Rupiah Menguat ke Rp14.705 per Dolar Meski di Tengah Tekanan
Nilai tukar rupiah berada di level Rp14.705 per dolar AS pada Senin (7/9) pagi. Posisi ini menguat 45 poin atau 0,31 persen dari Rp14.750 pada Jumat (4/9) sore.
Di kawasan Asia, rupiah menguat bersama mayoritas mata uang lainnya. Bahkan, rupiah berhasil memimpin penguatan para mata uang.
Won Korea Selatan menguat 0,26 persen, yuan China 0,18 persen, baht Thailand 0,12 persen, dan peso Filipina 0,09 persen. Sementara dolar Hong Kong stagnan. Sedangkan yen Jepang melemah 0,03 persen dan dolar Singapura minus 0,01 persen.
Sebaliknya, mayoritas mata uang utama negara maju justru berada di zona merah. Poundsterling Inggris melemah 0,21 persen, dolar Kanada minus 0,09 persen, franc Swiss minus 0,04 persen, dan euro Eropa minus 0,01 persen.
Hanya rubel Rusia yang menguat 0,11 persen dan dolar Australia 0,06 persen.
Analis sekaligus Kepala Riset Monex Investindo Ariston Tjendra memperkirakan rupiah akan melemah dari dolar AS pada hari ini, meski dibuka menguat.
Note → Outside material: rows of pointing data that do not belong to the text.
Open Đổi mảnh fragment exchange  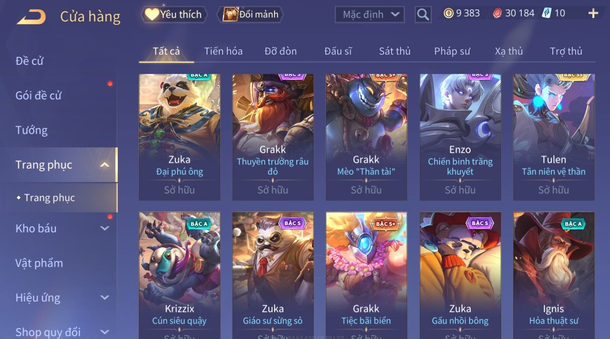(251, 14)
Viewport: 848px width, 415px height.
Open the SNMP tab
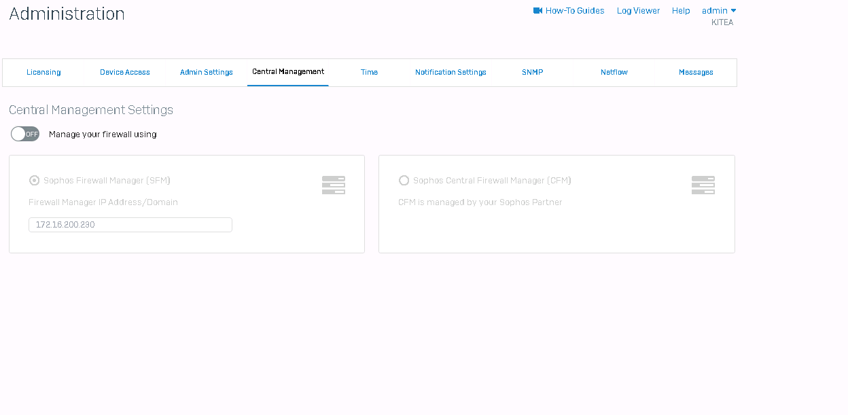(533, 73)
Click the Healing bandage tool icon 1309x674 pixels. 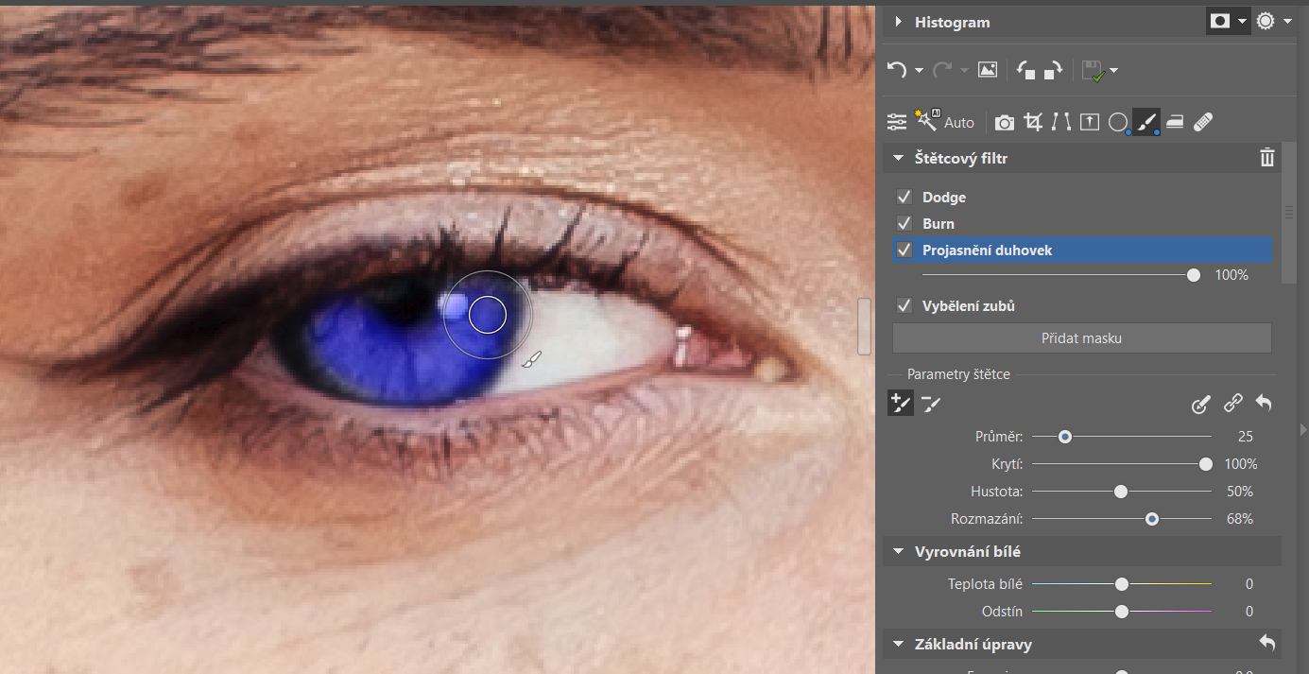tap(1203, 122)
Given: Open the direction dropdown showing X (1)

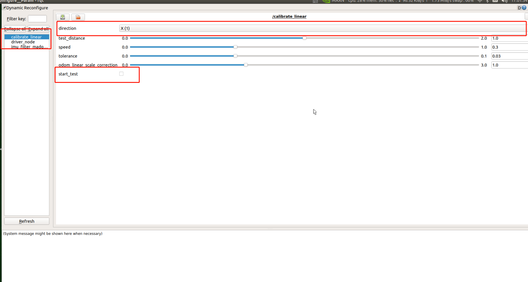Looking at the screenshot, I should pos(321,28).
Proyeksinya mata uang Garuda akan bergerak di kisaran Rp14.650 sampai Rp14.850 per dolar AS.
Sentimen utama pelemahan rupiah berasal dari penguatan dolar AS akibat sinyal pemulihan ekonomi Negeri Paman Sam yang terbaca dari data tenaga kerja periode Agustus 2020. Hal ini turut menekan mata uang lain juga.
“Rupiah berpotensi tertekan terhadap dolar AS di hari Senin ini,” ujar Ariston kepada CNNIndonesia.com, Senin (7/9).
Selain itu, potensi pelemahan rupiah juga datang dari ketegangan hubungan antara AS-China kembali memanas. Hal ini dipicu oleh rencana AS yang ingin menambahkan perusahaan semi konduktor terbesar di China, SMIC ke dalam daftar hitam (blacklist).
“Isu ini bisa memberikan tekanan ke aset berisiko termasuk rupiah,” katanya.
Kendati begitu, menurutnya, potensi pelemahan rupiah tidak cukup panjang pada pekan ini. Sebab, ada beberapa sentimen yang bisa mengangkat kurs rupiah.
Misalnya, rilis data neraca perdagangan dari China hingga data produksi industri Jerman. Kedua data akan memberi indikasi bagi prospek pemulihan ekonomi global di tengah pandemi virus corona atau covid-19.
“Bila kedua angka ini lebih bagus dari proyeksi, penurunan aset berisiko mungkin bisa tertahan,” pungkasnya.